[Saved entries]
● ● ● ● ● ● ●
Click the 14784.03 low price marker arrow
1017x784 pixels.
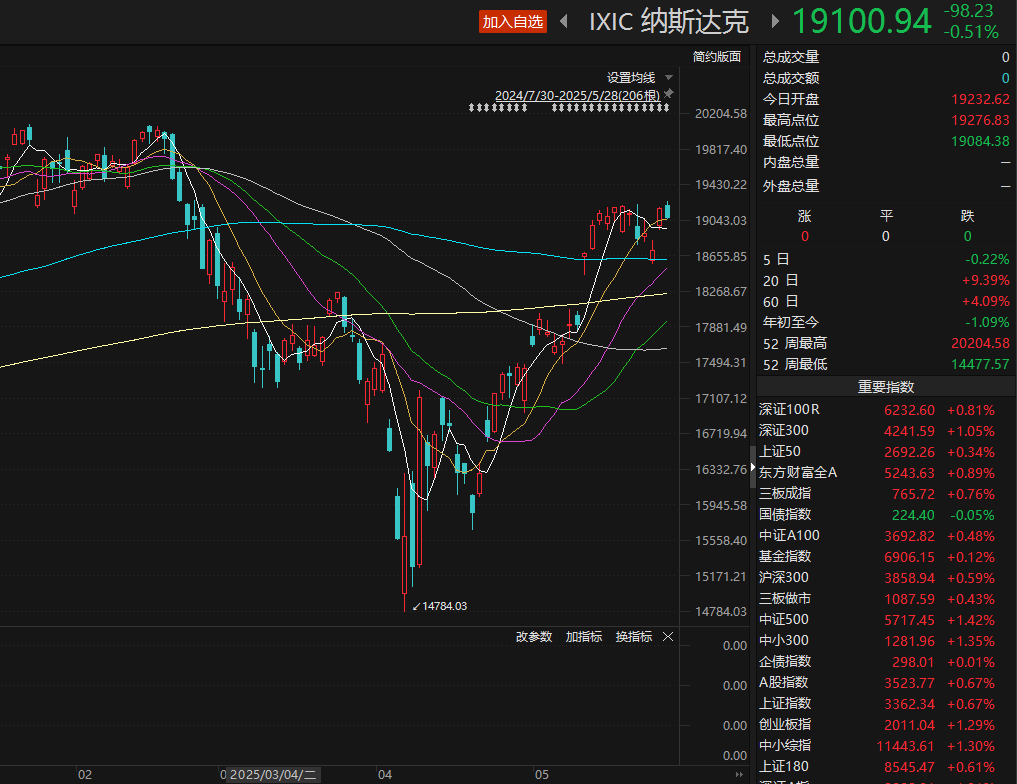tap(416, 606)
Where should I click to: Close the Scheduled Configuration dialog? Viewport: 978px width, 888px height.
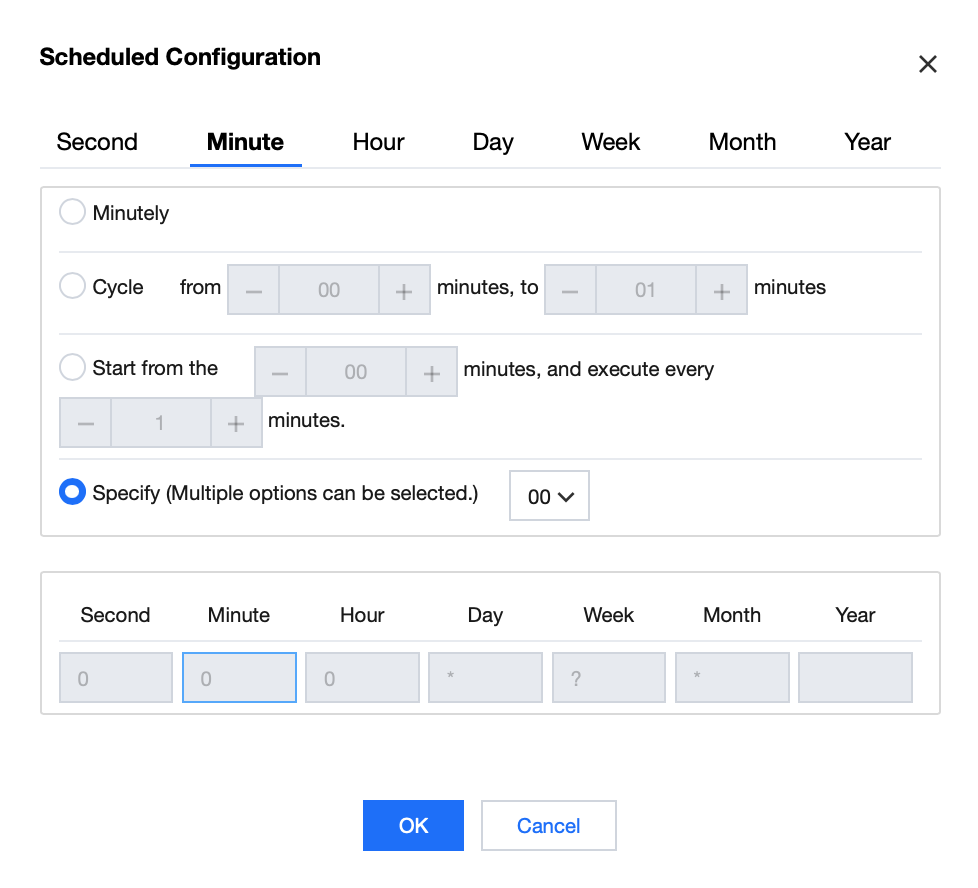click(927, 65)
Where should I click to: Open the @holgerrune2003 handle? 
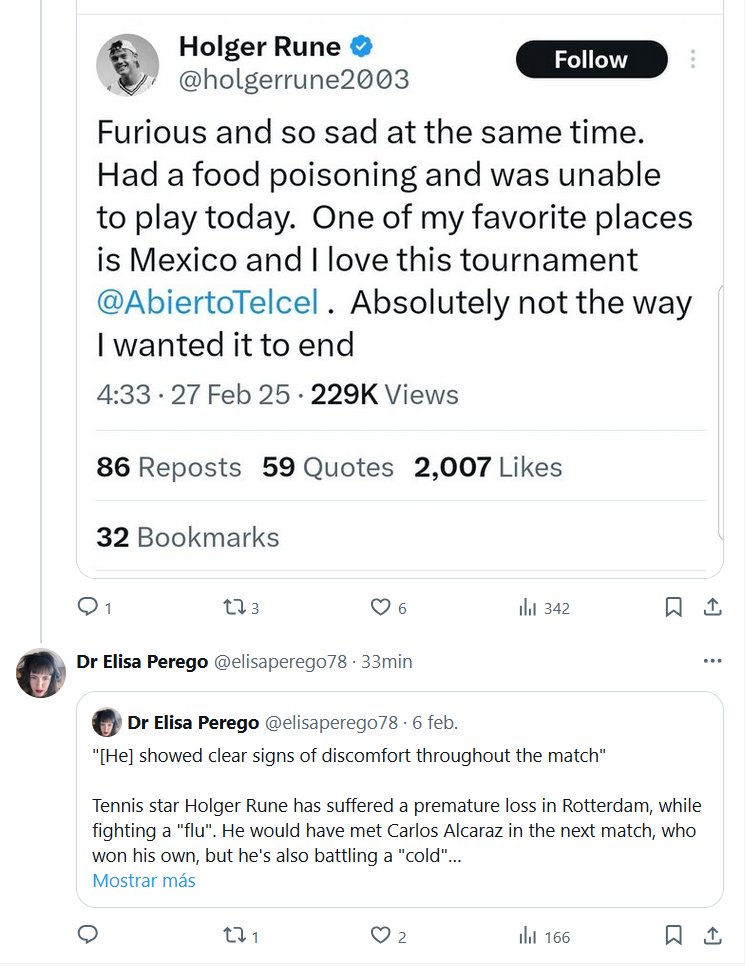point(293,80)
● ● ● ● ● ● ●
» **To do**:
Could you write out all the records exactly, without the pictures?

» **Solution**:
Click the 14784.03 low price marker arrow
1017x784 pixels.
tap(416, 606)
Where should I click to: Close the Scheduled Configuration dialog? Viewport: 978px width, 888px height.
click(927, 65)
Where should I click to: Open the @holgerrune2003 handle? 
point(293,80)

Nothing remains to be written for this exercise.